• Work instructions
Nothing may be left out of the listing below but its images; repeat the rest exactly.

Start of Dataset extract

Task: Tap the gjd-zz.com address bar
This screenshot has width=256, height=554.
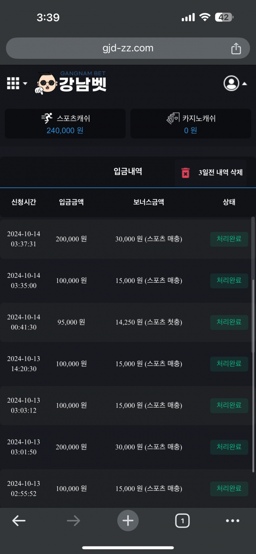Action: (x=128, y=49)
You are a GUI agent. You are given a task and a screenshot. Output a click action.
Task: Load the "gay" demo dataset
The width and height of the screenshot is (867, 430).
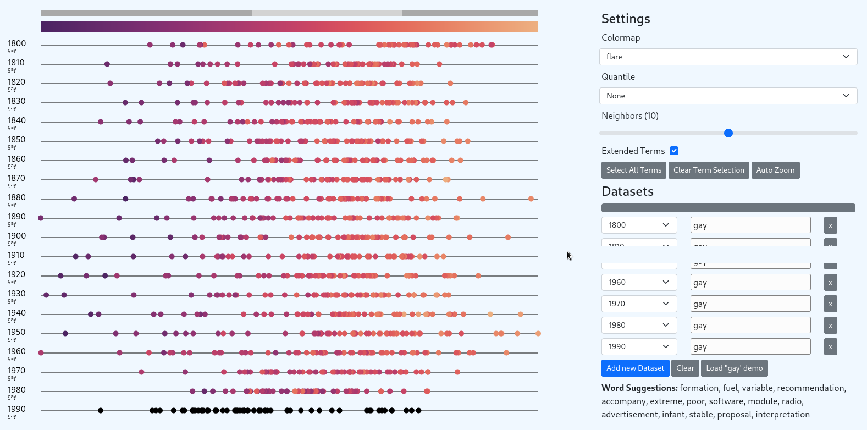tap(734, 368)
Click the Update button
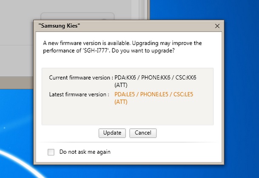The width and height of the screenshot is (259, 178). 112,133
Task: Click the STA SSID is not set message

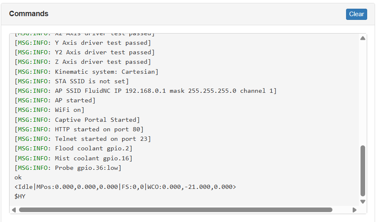Action: click(x=72, y=81)
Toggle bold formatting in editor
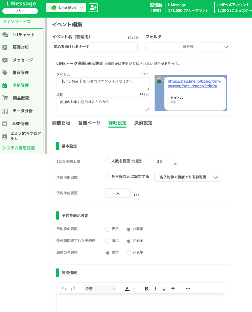252x312 pixels. 146,289
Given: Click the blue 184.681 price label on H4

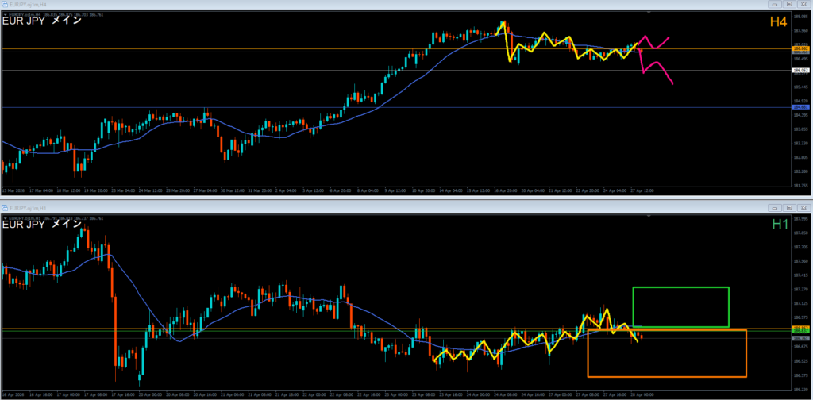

End of Dataset extract

• The completed task
Task: Tap the gjd-zz.com address bar
This screenshot has width=256, height=554.
Action: (x=128, y=49)
You are a GUI agent. You are given a task and a screenshot. Output a click action.
Task: Load the "gay" demo dataset
The width and height of the screenshot is (867, 430).
tap(734, 368)
Click the Update button
The width and height of the screenshot is (259, 178). 112,133
Task: Click the STA SSID is not set message

Action: click(x=72, y=81)
Toggle bold formatting in editor
252x312 pixels. 146,289
Given: Click the blue 184.681 price label on H4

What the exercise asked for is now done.